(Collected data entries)
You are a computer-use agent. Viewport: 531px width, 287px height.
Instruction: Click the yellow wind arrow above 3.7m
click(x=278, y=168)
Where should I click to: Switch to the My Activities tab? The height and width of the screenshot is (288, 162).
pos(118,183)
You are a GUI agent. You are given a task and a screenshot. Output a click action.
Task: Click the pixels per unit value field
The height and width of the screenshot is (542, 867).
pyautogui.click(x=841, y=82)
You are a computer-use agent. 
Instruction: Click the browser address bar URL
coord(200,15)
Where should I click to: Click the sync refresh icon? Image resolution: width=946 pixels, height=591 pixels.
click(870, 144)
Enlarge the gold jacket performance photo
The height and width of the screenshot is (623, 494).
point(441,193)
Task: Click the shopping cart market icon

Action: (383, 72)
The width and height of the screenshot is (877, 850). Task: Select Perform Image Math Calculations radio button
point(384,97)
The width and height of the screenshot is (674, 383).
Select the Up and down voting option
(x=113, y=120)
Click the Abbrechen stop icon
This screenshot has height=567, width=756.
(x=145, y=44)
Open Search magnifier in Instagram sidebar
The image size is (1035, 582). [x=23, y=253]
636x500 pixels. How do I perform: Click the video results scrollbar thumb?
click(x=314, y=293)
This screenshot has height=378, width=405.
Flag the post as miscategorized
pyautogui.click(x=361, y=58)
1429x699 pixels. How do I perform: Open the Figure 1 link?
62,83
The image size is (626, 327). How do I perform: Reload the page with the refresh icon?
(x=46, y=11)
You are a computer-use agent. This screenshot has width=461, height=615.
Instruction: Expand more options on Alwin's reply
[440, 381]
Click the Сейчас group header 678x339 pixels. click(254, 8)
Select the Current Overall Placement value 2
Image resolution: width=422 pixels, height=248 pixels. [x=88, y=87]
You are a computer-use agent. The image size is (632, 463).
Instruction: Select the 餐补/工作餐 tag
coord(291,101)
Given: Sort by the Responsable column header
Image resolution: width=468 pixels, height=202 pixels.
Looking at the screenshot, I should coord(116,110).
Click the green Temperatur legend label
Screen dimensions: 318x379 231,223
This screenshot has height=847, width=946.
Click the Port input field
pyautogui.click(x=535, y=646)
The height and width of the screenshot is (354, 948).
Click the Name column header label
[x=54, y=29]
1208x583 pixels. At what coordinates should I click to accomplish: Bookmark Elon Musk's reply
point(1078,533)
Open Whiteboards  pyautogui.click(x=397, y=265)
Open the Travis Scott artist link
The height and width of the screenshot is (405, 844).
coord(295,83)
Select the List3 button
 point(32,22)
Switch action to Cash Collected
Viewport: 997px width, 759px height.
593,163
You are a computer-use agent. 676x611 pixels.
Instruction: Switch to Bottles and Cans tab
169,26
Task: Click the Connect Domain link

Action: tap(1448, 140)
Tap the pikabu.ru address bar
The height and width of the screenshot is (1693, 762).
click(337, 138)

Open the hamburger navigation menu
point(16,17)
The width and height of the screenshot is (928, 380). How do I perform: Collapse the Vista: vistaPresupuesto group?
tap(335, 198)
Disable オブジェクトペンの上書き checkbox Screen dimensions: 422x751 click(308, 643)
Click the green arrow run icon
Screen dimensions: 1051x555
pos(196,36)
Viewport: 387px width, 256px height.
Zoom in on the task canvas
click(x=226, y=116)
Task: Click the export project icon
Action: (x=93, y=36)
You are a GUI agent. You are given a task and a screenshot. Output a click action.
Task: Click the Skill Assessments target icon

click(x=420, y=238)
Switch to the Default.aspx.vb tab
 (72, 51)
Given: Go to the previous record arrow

Exercise details → For the records above, count the lines that contain the word "computer" and give only that number.

Answer section → 5